- Problem to solve:
Reproduce exactly the line with "650x1408 pixels." and the lines after it. Stop at the last line of the data and include nothing else.

[Dataset items]
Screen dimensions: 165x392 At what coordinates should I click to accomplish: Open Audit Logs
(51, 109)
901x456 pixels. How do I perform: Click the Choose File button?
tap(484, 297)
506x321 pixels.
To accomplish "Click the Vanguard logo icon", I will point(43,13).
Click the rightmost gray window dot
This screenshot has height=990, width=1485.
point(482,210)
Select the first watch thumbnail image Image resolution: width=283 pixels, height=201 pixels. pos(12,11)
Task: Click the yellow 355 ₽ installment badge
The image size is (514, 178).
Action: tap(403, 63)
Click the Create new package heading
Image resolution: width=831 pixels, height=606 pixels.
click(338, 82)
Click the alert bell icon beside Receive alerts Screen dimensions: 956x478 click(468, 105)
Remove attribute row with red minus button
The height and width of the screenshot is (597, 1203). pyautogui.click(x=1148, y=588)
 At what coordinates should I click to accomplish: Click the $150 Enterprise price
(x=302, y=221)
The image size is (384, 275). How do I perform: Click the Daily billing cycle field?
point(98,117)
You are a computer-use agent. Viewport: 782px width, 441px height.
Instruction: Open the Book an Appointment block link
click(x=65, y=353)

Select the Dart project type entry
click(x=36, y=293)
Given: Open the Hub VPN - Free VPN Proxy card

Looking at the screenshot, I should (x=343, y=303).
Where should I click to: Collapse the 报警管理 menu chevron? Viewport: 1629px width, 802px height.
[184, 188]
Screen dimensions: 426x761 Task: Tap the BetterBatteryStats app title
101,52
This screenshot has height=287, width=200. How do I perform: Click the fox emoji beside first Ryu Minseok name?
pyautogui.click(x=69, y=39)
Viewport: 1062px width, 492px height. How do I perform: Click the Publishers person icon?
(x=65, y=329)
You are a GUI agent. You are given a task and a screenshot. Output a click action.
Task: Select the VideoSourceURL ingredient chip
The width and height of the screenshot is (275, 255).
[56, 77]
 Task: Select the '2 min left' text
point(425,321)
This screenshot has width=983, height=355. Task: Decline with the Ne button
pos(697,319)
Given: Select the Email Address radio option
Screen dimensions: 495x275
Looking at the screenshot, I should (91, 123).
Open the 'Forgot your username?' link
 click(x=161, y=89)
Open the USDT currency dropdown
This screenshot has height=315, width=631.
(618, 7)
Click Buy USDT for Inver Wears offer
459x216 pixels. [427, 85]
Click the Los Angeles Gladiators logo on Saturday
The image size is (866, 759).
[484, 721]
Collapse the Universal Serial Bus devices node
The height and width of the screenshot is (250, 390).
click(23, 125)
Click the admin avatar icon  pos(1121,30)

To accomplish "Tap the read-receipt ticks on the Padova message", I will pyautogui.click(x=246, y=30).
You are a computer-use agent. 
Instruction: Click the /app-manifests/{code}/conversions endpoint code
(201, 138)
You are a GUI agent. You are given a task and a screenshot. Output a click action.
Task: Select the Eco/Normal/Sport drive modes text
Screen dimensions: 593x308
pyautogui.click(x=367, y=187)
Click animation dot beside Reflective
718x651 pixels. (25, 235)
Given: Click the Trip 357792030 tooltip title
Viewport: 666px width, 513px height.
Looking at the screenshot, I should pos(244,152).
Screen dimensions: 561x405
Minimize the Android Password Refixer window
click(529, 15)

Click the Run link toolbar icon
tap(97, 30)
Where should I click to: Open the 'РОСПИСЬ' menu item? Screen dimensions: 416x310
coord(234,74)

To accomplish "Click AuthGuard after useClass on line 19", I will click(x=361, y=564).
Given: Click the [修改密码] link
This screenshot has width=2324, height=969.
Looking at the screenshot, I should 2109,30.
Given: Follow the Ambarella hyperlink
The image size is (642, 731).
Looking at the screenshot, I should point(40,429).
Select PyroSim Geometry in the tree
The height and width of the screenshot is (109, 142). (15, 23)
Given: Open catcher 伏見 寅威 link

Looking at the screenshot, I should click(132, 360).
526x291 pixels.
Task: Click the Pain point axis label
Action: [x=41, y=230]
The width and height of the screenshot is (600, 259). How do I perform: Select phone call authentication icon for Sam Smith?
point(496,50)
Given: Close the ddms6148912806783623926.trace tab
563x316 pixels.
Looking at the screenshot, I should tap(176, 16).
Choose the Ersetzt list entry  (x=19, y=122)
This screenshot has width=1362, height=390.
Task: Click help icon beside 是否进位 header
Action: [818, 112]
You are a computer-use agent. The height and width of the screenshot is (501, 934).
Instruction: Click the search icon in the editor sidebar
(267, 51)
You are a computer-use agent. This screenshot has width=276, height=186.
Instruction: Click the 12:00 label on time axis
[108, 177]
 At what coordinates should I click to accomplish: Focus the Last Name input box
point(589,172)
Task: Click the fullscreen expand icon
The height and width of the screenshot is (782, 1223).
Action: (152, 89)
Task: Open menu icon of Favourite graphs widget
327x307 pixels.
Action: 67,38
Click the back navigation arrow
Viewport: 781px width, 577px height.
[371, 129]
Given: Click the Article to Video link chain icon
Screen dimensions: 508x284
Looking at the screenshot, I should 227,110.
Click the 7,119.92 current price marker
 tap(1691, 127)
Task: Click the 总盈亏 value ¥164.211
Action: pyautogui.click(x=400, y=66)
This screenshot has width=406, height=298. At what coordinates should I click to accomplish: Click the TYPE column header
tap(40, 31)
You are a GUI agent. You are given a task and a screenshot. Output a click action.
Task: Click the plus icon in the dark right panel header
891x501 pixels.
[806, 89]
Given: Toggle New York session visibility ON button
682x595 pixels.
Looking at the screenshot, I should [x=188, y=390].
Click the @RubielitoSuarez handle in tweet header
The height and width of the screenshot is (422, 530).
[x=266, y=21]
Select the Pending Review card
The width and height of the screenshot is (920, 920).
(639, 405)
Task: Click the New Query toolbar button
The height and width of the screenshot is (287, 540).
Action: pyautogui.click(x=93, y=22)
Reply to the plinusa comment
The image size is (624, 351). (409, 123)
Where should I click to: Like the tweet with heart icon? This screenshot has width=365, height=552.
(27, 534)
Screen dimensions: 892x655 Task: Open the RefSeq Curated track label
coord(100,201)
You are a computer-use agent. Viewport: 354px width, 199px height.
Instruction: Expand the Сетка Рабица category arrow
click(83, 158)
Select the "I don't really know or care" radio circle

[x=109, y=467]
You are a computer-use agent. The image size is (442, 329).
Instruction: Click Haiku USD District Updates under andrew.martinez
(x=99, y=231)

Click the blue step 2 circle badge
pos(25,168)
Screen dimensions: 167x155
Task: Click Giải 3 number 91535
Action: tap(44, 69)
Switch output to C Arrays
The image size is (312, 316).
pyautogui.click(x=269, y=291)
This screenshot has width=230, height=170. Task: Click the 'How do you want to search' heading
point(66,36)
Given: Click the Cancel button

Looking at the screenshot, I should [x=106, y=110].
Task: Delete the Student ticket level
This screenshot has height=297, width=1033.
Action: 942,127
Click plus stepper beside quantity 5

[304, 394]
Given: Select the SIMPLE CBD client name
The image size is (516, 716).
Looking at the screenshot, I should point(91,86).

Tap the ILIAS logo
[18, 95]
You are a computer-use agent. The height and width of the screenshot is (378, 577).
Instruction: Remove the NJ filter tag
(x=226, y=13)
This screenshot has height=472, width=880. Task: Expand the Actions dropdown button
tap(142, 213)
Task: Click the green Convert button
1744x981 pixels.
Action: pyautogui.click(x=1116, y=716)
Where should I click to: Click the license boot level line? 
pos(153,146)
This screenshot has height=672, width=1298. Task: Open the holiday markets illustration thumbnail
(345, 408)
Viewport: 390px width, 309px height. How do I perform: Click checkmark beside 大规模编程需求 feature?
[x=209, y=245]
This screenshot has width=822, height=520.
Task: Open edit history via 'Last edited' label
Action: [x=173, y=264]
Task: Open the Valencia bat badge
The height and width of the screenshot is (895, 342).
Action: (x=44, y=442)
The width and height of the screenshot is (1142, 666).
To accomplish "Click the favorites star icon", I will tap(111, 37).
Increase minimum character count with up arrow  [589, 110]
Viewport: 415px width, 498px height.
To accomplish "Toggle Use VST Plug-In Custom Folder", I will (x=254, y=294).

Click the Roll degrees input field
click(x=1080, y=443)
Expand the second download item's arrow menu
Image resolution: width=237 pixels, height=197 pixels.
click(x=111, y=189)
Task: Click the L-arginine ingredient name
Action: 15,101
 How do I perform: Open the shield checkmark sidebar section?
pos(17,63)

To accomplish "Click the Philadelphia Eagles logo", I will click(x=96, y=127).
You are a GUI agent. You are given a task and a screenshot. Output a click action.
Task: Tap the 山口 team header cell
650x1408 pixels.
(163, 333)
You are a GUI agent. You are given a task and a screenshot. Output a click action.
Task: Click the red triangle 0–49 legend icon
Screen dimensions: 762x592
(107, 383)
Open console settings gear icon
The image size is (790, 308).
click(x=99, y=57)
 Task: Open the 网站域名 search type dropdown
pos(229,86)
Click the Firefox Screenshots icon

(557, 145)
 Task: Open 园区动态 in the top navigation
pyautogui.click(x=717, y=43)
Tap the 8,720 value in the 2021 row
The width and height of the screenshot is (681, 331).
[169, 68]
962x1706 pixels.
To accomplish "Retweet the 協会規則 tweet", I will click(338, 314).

- Task solution:
650x1408 pixels.
(163, 333)
You are a GUI agent. You are given a task and a screenshot. Output a click action.
Task: Click the red triangle 0–49 legend icon
Screen dimensions: 762x592
(107, 383)
Open console settings gear icon
The image size is (790, 308).
click(x=99, y=57)
 Task: Open the 网站域名 search type dropdown
pos(229,86)
Click the Firefox Screenshots icon

(557, 145)
 Task: Open 园区动态 in the top navigation
pyautogui.click(x=717, y=43)
Tap the 8,720 value in the 2021 row
The width and height of the screenshot is (681, 331).
[169, 68]
962x1706 pixels.
To accomplish "Retweet the 協会規則 tweet", I will click(338, 314).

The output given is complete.